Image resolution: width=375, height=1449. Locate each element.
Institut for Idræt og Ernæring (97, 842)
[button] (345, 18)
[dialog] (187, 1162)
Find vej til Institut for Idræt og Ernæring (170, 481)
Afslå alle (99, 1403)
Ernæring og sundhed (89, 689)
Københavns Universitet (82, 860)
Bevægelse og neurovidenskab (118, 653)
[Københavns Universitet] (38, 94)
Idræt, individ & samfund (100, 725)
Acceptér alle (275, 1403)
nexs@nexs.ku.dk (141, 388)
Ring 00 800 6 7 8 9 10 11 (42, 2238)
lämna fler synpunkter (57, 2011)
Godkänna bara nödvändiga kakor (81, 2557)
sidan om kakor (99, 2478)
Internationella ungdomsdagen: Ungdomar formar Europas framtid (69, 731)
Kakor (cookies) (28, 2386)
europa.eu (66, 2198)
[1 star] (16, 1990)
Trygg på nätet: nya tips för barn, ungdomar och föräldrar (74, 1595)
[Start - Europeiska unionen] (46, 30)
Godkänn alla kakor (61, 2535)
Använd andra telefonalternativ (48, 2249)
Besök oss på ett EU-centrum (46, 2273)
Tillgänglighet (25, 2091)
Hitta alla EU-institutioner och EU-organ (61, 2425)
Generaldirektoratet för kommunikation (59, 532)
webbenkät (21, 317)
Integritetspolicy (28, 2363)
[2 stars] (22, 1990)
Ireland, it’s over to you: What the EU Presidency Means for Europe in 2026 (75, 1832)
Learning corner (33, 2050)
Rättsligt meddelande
● ● ● ●
WORK TASK -> Copy out the data shown above in full. Match it exactly.

WRITTEN ANSWER ->
Image resolution: width=375, height=1449. Locate each element.
Institut for Idræt og Ernæring (97, 842)
[button] (345, 18)
[dialog] (187, 1162)
Find vej til Institut for Idræt og Ernæring (170, 481)
Afslå alle (99, 1403)
Ernæring og sundhed (89, 689)
Københavns Universitet (82, 860)
Bevægelse og neurovidenskab (118, 653)
[Københavns Universitet] (38, 94)
Idræt, individ & samfund (100, 725)
Acceptér alle (275, 1403)
nexs@nexs.ku.dk (141, 388)
Ring 00 800 6 7 8 9 10 11 (42, 2238)
lämna fler synpunkter (57, 2011)
Godkänna bara nödvändiga kakor (81, 2557)
sidan om kakor (99, 2478)
Internationella ungdomsdagen: Ungdomar formar Europas framtid (69, 731)
Kakor (cookies) (28, 2386)
europa.eu (66, 2198)
[1 star] (16, 1990)
Trygg på nätet: nya tips för barn, ungdomar och föräldrar (74, 1595)
[Start - Europeiska unionen] (46, 30)
Godkänn alla kakor (61, 2535)
Använd andra telefonalternativ (48, 2249)
Besök oss på ett EU-centrum (46, 2273)
Tillgänglighet (25, 2091)
Hitta alla EU-institutioner och EU-organ (61, 2425)
Generaldirektoratet för kommunikation (59, 532)
webbenkät (21, 317)
Integritetspolicy (28, 2363)
[2 stars] (22, 1990)
Ireland, it’s over to you: What the EU Presidency Means for Europe in 2026 (75, 1832)
Learning corner (33, 2050)
Rättsligt meddelande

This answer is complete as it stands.